Thirty days hath September,
April, June, and November.
All the rest have thirty-one,
Excepting February alone,
And that has twenty-eight days clear,
And twenty-nine in each leap year.
Memory is at the heart of memoir. It fuels unfolding stories. A memoir writer like me depends on it for inspiration. When there are glitches, I freeze: Trying to remember a word, I experience a flicker: Ah, it has three-syllables, begins with V. But what is that word?
One of my earliest memories is sitting in a high chair looking over the wooden tray and seeing the kitchen table covered in oilcloth with a red, black, white, and silver repeat pattern. It’s just a flicker, but I’ve experienced it so many times, I’ve convinced myself it is true.
In the blurry border between sleeping and awakening, a landscape often forms in my head: a cornfield disappearing acres away into a stand of trees. An image from my childhood, the picture is reinforced every time I look out the front window of my mother’s house where she has lived for over 70 years.

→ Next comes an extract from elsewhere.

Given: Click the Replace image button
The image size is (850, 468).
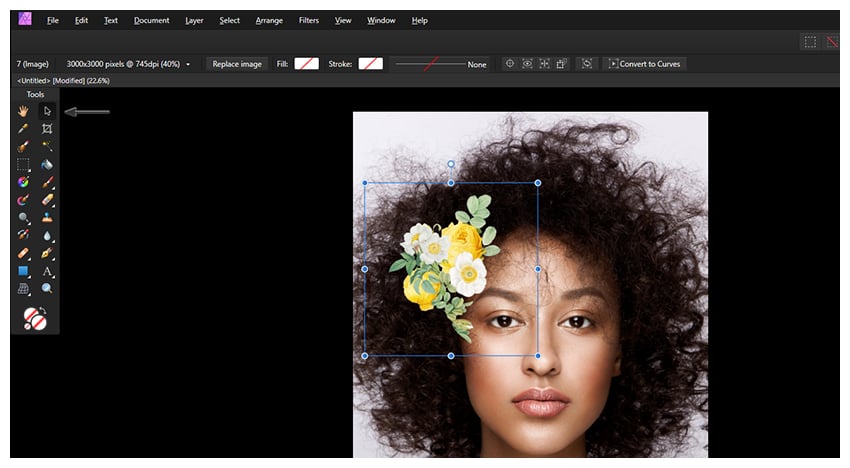Looking at the screenshot, I should tap(237, 64).
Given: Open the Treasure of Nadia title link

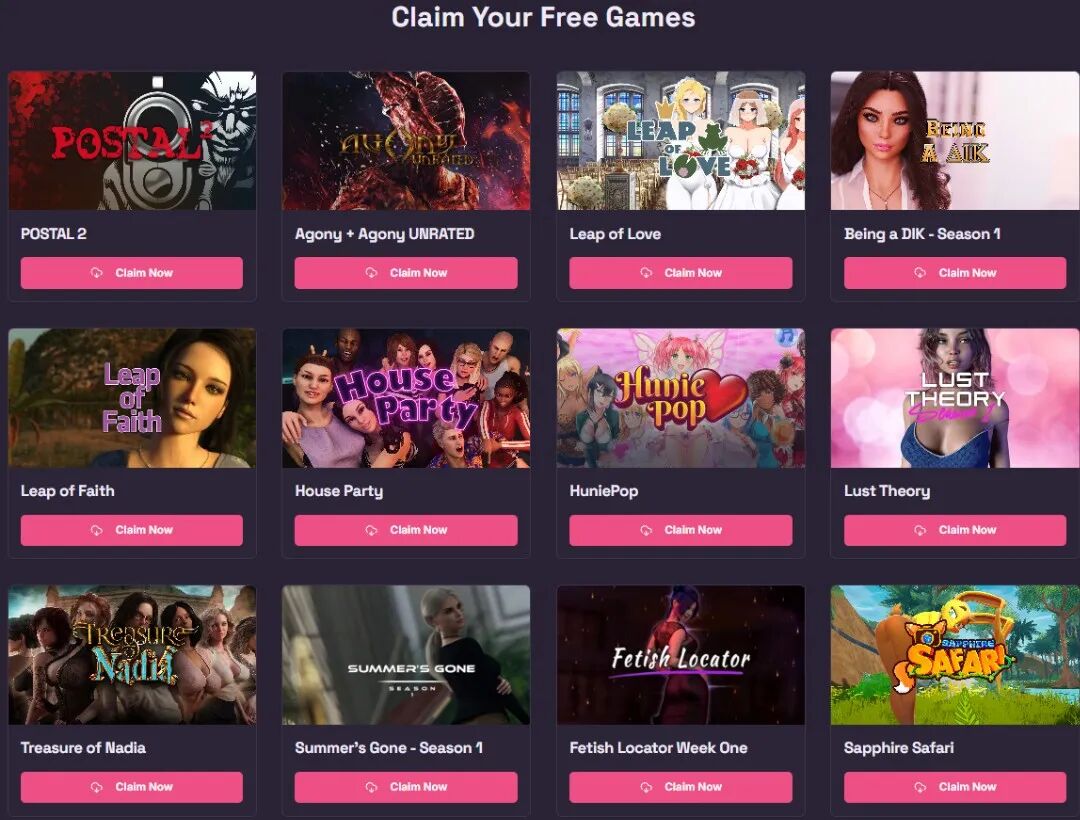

In probing my childhood . . . I see the awakening of consciousness as a series of spaced flashes, with the intervals between them gradually diminishing until bright blocks of perception are formed, affording memory a slippery hold.
Smells often arouse memory. A sniff of hyacinth in the supermarket takes me right back to Grandma’s spring garden. My grandchildren’s Crayolas transport me to my own fresh box in first grade. Fresh ink . . . new second-grade textbook, Friends and Neighbors. Crinkly crepe paper, my Hallowe’en costume.
Smell is a potent wizard that transports us across thousands of years and all the miles and all the years we have lived.
Memory is erratic too. I used to think that if I remembered something, then it must be true. But maybe it is and maybe it isn’t. We all remember Grandma giving us a dose of whiskey with honey at times of extreme unction when we were deathly sick with the flu. We all agree it went down our throats like fire. But we disagree on the details. Was it Schenley? Or Jack Daniels? One or two tablespoons?
The brain invents stories and runs imagined and remembered events back and forth through time.
Edward O. Wilson
We all know stress shrinks memory, but “a good dose of sugar—found in dieter’s no-nos like jelly doughnuts, banana cream pie, and chocolate eclairs—markedly enhances it.” (Rupp)
Let me take a bite . . . . Well, it worked. I remember the word now: “VICTROLA!”
Source: Rupp, Rebecca. Committed to Memory: How We Remember and Why We Forget.
Hamlet — “There’s rosemary, that’s for remembrance.”
What flickers of memory came to mind as you read this?
About what memories do you and a family member disagree?